- **What the exercise asks**
Could you retype all of the entries below word for word?
*** Opening Entries supplied ***
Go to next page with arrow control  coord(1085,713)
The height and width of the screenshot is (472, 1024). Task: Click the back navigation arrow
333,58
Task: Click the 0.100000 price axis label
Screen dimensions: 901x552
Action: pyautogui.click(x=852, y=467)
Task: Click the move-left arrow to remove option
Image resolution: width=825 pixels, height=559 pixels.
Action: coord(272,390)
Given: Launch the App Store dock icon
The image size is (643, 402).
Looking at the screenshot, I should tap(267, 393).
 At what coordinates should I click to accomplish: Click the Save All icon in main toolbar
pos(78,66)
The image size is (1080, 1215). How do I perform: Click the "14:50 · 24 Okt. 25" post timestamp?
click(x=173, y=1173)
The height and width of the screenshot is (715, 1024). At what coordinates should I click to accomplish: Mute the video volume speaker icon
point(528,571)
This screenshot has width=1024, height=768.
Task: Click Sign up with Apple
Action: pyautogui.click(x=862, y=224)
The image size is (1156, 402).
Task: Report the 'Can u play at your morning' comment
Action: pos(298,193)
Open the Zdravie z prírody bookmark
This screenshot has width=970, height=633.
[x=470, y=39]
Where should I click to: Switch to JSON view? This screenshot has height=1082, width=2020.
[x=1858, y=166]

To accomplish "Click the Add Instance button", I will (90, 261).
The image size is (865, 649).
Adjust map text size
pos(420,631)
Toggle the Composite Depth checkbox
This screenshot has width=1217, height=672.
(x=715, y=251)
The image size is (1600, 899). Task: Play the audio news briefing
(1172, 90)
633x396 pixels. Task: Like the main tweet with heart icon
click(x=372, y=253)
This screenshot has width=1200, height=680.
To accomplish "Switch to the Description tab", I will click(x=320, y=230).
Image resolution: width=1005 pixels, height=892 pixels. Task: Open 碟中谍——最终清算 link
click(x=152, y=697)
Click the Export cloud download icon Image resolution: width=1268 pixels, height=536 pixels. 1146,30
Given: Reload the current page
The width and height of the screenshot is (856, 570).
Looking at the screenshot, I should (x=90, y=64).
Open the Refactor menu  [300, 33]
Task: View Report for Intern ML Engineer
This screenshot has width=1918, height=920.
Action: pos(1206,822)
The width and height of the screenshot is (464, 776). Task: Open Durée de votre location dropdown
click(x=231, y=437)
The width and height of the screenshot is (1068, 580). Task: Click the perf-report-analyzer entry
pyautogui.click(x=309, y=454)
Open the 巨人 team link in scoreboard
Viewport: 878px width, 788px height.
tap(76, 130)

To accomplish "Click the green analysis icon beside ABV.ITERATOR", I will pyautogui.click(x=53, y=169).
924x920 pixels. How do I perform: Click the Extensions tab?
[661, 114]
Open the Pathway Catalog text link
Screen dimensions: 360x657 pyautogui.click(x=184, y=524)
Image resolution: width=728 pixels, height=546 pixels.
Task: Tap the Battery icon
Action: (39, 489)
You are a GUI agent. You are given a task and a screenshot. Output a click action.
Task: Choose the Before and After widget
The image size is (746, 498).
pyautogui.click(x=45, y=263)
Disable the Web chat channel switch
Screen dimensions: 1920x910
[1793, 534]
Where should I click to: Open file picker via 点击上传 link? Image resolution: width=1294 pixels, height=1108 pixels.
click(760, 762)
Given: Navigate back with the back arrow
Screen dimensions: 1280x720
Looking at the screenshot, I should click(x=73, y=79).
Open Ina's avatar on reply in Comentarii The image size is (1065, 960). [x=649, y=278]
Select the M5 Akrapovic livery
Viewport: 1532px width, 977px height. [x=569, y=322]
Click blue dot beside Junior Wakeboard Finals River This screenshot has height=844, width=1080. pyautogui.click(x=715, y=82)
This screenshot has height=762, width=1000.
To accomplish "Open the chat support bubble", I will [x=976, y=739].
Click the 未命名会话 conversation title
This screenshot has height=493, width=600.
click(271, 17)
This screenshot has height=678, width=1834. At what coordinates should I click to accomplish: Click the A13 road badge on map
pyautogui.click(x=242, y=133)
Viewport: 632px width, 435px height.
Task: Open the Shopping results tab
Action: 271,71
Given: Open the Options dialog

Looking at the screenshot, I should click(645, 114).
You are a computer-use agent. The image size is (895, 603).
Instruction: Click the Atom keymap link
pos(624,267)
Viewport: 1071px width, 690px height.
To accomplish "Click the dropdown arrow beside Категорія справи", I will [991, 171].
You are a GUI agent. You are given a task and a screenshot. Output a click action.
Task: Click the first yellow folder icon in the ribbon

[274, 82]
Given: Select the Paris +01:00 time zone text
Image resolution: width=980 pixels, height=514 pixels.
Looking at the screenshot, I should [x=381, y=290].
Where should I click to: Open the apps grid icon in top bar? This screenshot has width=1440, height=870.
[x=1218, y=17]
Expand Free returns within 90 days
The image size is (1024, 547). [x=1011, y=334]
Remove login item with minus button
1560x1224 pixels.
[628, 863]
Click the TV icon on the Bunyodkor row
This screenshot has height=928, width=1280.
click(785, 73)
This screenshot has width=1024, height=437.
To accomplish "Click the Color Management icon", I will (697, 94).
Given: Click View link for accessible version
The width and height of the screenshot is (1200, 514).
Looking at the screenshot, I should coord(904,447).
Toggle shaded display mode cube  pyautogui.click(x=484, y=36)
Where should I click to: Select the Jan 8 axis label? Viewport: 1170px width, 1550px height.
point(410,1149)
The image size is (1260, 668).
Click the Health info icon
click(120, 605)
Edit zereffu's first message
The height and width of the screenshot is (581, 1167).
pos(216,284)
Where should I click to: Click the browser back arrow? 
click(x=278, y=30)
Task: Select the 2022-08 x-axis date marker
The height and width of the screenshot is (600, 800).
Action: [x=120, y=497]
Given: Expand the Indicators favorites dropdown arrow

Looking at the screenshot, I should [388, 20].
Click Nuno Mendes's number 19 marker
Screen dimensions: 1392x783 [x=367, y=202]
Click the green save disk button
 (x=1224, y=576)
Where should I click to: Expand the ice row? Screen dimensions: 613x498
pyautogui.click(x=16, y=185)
*** Closing Entries supplied ***
- **Response area**
Go to next page with arrow control  coord(1085,713)
The height and width of the screenshot is (472, 1024). Task: Click the back navigation arrow
333,58
Task: Click the 0.100000 price axis label
Screen dimensions: 901x552
Action: pyautogui.click(x=852, y=467)
Task: Click the move-left arrow to remove option
Image resolution: width=825 pixels, height=559 pixels.
Action: coord(272,390)
Given: Launch the App Store dock icon
The image size is (643, 402).
Looking at the screenshot, I should tap(267, 393).
 At what coordinates should I click to accomplish: Click the Save All icon in main toolbar
pos(78,66)
The image size is (1080, 1215). How do I perform: Click the "14:50 · 24 Okt. 25" post timestamp?
click(x=173, y=1173)
The height and width of the screenshot is (715, 1024). At what coordinates should I click to accomplish: Mute the video volume speaker icon
point(528,571)
This screenshot has width=1024, height=768.
Task: Click Sign up with Apple
Action: pyautogui.click(x=862, y=224)
The image size is (1156, 402).
Task: Report the 'Can u play at your morning' comment
Action: pos(298,193)
Open the Zdravie z prírody bookmark
This screenshot has width=970, height=633.
[x=470, y=39]
Where should I click to: Switch to JSON view? This screenshot has height=1082, width=2020.
[x=1858, y=166]

To accomplish "Click the Add Instance button", I will (90, 261).
The image size is (865, 649).
Adjust map text size
pos(420,631)
Toggle the Composite Depth checkbox
This screenshot has width=1217, height=672.
(x=715, y=251)
The image size is (1600, 899). Task: Play the audio news briefing
(1172, 90)
633x396 pixels. Task: Like the main tweet with heart icon
click(x=372, y=253)
This screenshot has width=1200, height=680.
To accomplish "Switch to the Description tab", I will click(x=320, y=230).
Image resolution: width=1005 pixels, height=892 pixels. Task: Open 碟中谍——最终清算 link
click(x=152, y=697)
Click the Export cloud download icon Image resolution: width=1268 pixels, height=536 pixels. 1146,30
Given: Reload the current page
The width and height of the screenshot is (856, 570).
Looking at the screenshot, I should (x=90, y=64).
Open the Refactor menu  [300, 33]
Task: View Report for Intern ML Engineer
This screenshot has width=1918, height=920.
Action: pos(1206,822)
The width and height of the screenshot is (464, 776). Task: Open Durée de votre location dropdown
click(x=231, y=437)
The width and height of the screenshot is (1068, 580). Task: Click the perf-report-analyzer entry
pyautogui.click(x=309, y=454)
Open the 巨人 team link in scoreboard
Viewport: 878px width, 788px height.
tap(76, 130)

To accomplish "Click the green analysis icon beside ABV.ITERATOR", I will pyautogui.click(x=53, y=169).
924x920 pixels. How do I perform: Click the Extensions tab?
[661, 114]
Open the Pathway Catalog text link
Screen dimensions: 360x657 pyautogui.click(x=184, y=524)
Image resolution: width=728 pixels, height=546 pixels.
Task: Tap the Battery icon
Action: (39, 489)
You are a GUI agent. You are given a task and a screenshot. Output a click action.
Task: Choose the Before and After widget
The image size is (746, 498).
pyautogui.click(x=45, y=263)
Disable the Web chat channel switch
Screen dimensions: 1920x910
[1793, 534]
Where should I click to: Open file picker via 点击上传 link? Image resolution: width=1294 pixels, height=1108 pixels.
click(760, 762)
Given: Navigate back with the back arrow
Screen dimensions: 1280x720
Looking at the screenshot, I should click(x=73, y=79).
Open Ina's avatar on reply in Comentarii The image size is (1065, 960). [x=649, y=278]
Select the M5 Akrapovic livery
Viewport: 1532px width, 977px height. [x=569, y=322]
Click blue dot beside Junior Wakeboard Finals River This screenshot has height=844, width=1080. pyautogui.click(x=715, y=82)
This screenshot has height=762, width=1000.
To accomplish "Open the chat support bubble", I will [x=976, y=739].
Click the 未命名会话 conversation title
This screenshot has height=493, width=600.
click(271, 17)
This screenshot has height=678, width=1834. At what coordinates should I click to accomplish: Click the A13 road badge on map
pyautogui.click(x=242, y=133)
Viewport: 632px width, 435px height.
Task: Open the Shopping results tab
Action: 271,71
Given: Open the Options dialog

Looking at the screenshot, I should click(645, 114).
You are a computer-use agent. The image size is (895, 603).
Instruction: Click the Atom keymap link
pos(624,267)
Viewport: 1071px width, 690px height.
To accomplish "Click the dropdown arrow beside Категорія справи", I will [991, 171].
You are a GUI agent. You are given a task and a screenshot. Output a click action.
Task: Click the first yellow folder icon in the ribbon

[274, 82]
Given: Select the Paris +01:00 time zone text
Image resolution: width=980 pixels, height=514 pixels.
Looking at the screenshot, I should [x=381, y=290].
Where should I click to: Open the apps grid icon in top bar? This screenshot has width=1440, height=870.
[x=1218, y=17]
Expand Free returns within 90 days
The image size is (1024, 547). [x=1011, y=334]
Remove login item with minus button
1560x1224 pixels.
[628, 863]
Click the TV icon on the Bunyodkor row
This screenshot has height=928, width=1280.
click(785, 73)
This screenshot has width=1024, height=437.
To accomplish "Click the Color Management icon", I will (697, 94).
Given: Click View link for accessible version
The width and height of the screenshot is (1200, 514).
Looking at the screenshot, I should coord(904,447).
Toggle shaded display mode cube  pyautogui.click(x=484, y=36)
Where should I click to: Select the Jan 8 axis label? Viewport: 1170px width, 1550px height.
point(410,1149)
The image size is (1260, 668).
Click the Health info icon
click(120, 605)
Edit zereffu's first message
The height and width of the screenshot is (581, 1167).
pos(216,284)
Where should I click to: Click the browser back arrow? 
click(x=278, y=30)
Task: Select the 2022-08 x-axis date marker
The height and width of the screenshot is (600, 800).
Action: [x=120, y=497]
Given: Expand the Indicators favorites dropdown arrow

Looking at the screenshot, I should [388, 20].
Click Nuno Mendes's number 19 marker
Screen dimensions: 1392x783 [x=367, y=202]
Click the green save disk button
 (x=1224, y=576)
Where should I click to: Expand the ice row? Screen dimensions: 613x498
pyautogui.click(x=16, y=185)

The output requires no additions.